There may have been more symbolism in the occasion than Rab realized. I think Churchill felt towards him rather as he did towards the cat. He was aware that Butler regarded him with detachment, but found Rab useful, up to a point elegant, capable both of being stroked and pushed off the bed when he was fed up with him, and in a sense easy because he was so utterly unlike himself. He appointed Butler President of the Board of Education
(as it was then called) because he thought he deserved promotion (he had been a parliamentary under-secretary for nine years), wanted him out of the Foreign Office, and believed he would keep quiet a sector of the home front that bored Churchill. The last thing the Prime Minister wanted was a major and controversial measure of educational reform.

Rab's tactical skill was to see that he could make such a measure major only if he could also negotiate it out of controversy. To his ultimately successful progress to this end there were considerable setbacks.

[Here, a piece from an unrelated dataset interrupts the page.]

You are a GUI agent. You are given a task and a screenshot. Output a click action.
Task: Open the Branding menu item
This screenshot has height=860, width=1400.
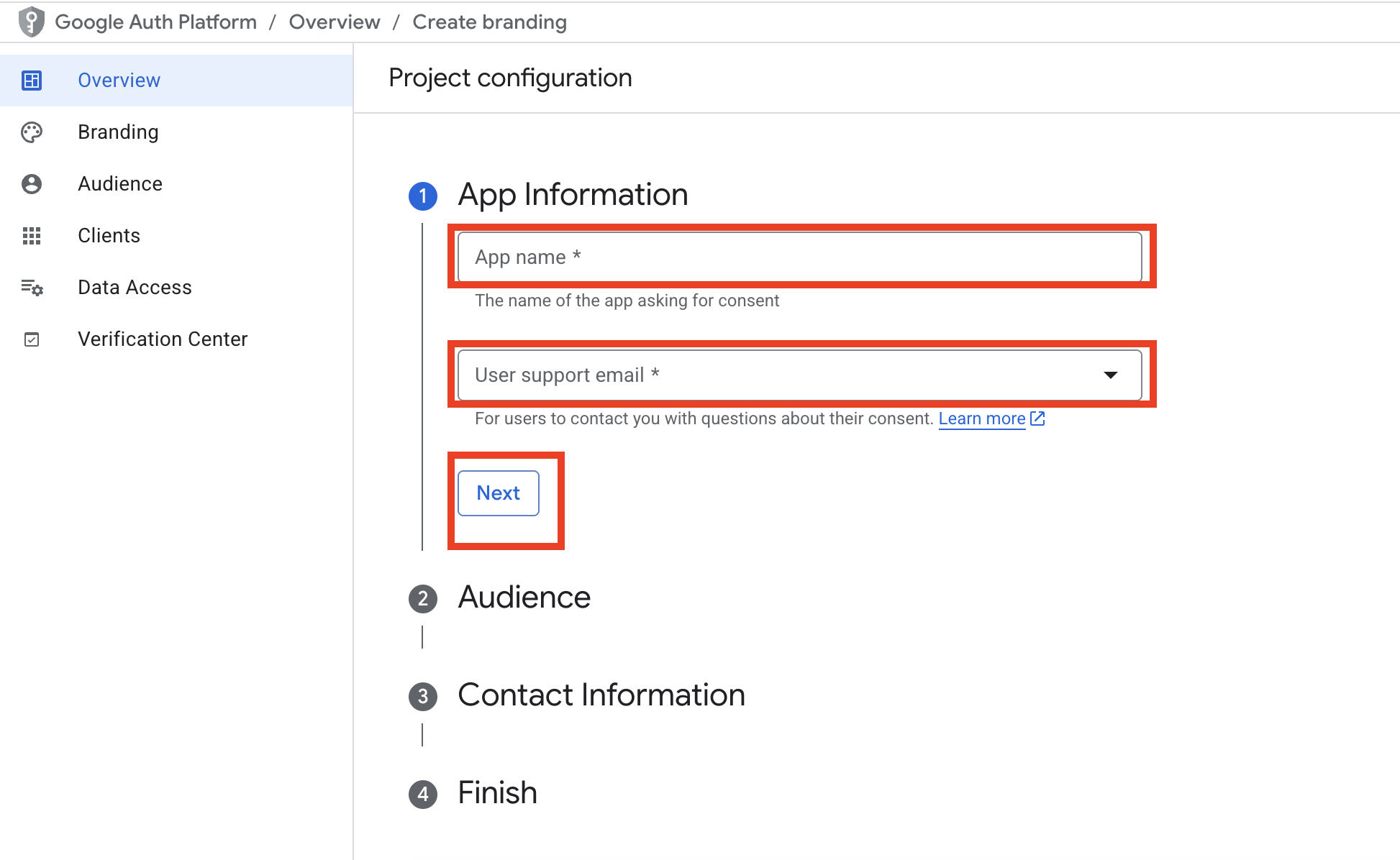pos(118,132)
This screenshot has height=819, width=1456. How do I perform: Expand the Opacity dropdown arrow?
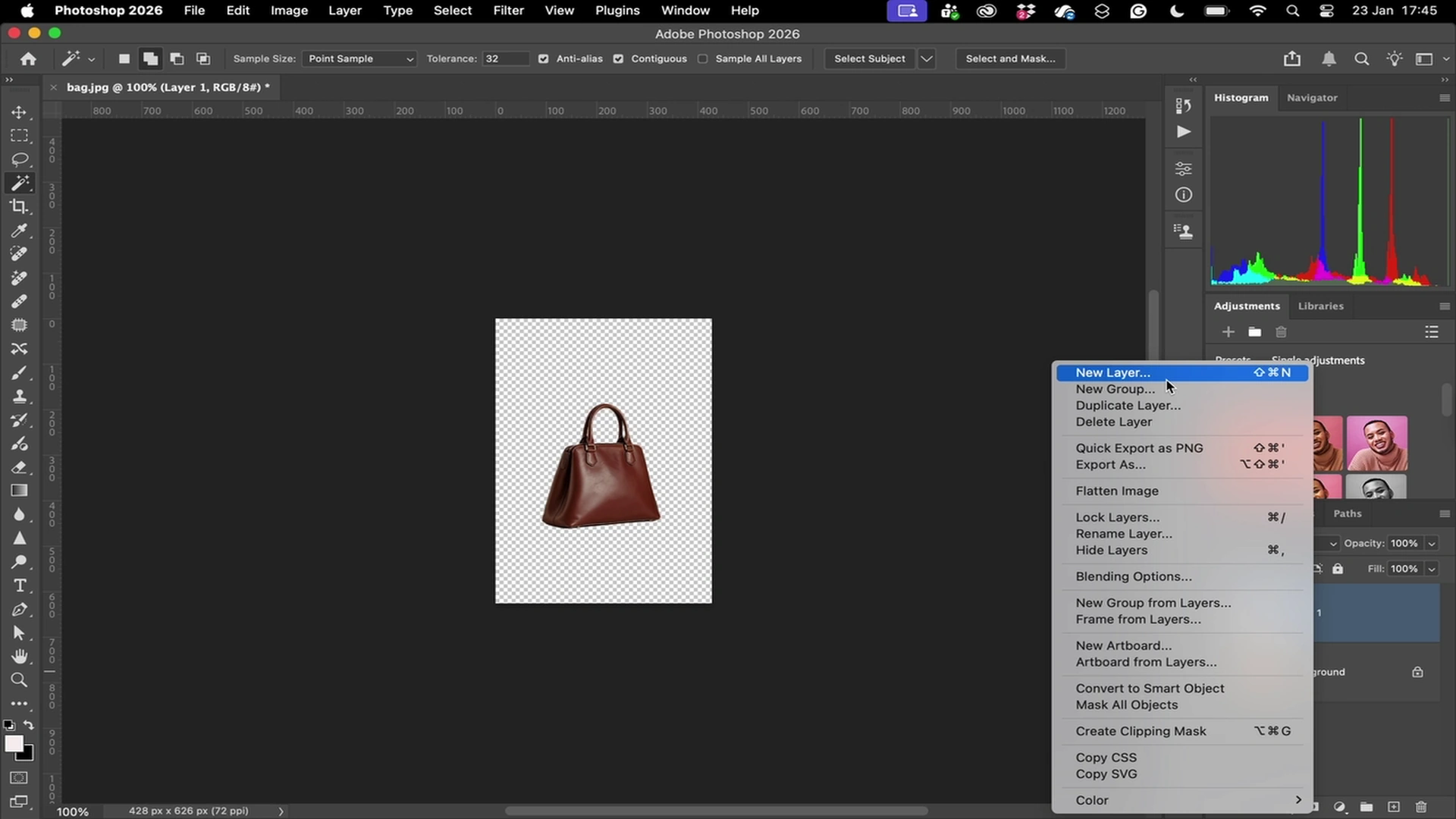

One was when the Cardinal Archbishop of Westminster wrote to
The Time
a letter which combined (a by no means impossible feat) a highly conservative approach with a skilful appeal to Labour sympathy. Churchill is alleged to have cut it out and sent it to Rab with the scribbled message: ‘There you are, fixed, old cock.' The tone, bantering, friendly, half dismissive but without total assurance that the aim would be achieved, almost perfectly captured Churchill's attitude to Butler. Its authenticity is, however, in doubt for there was no record of it except in Rab's memory, and no one was more addicted than Rab to making up stories at least superficially hostile to himself, in which the punchline owed more to verisimilitude than to fact.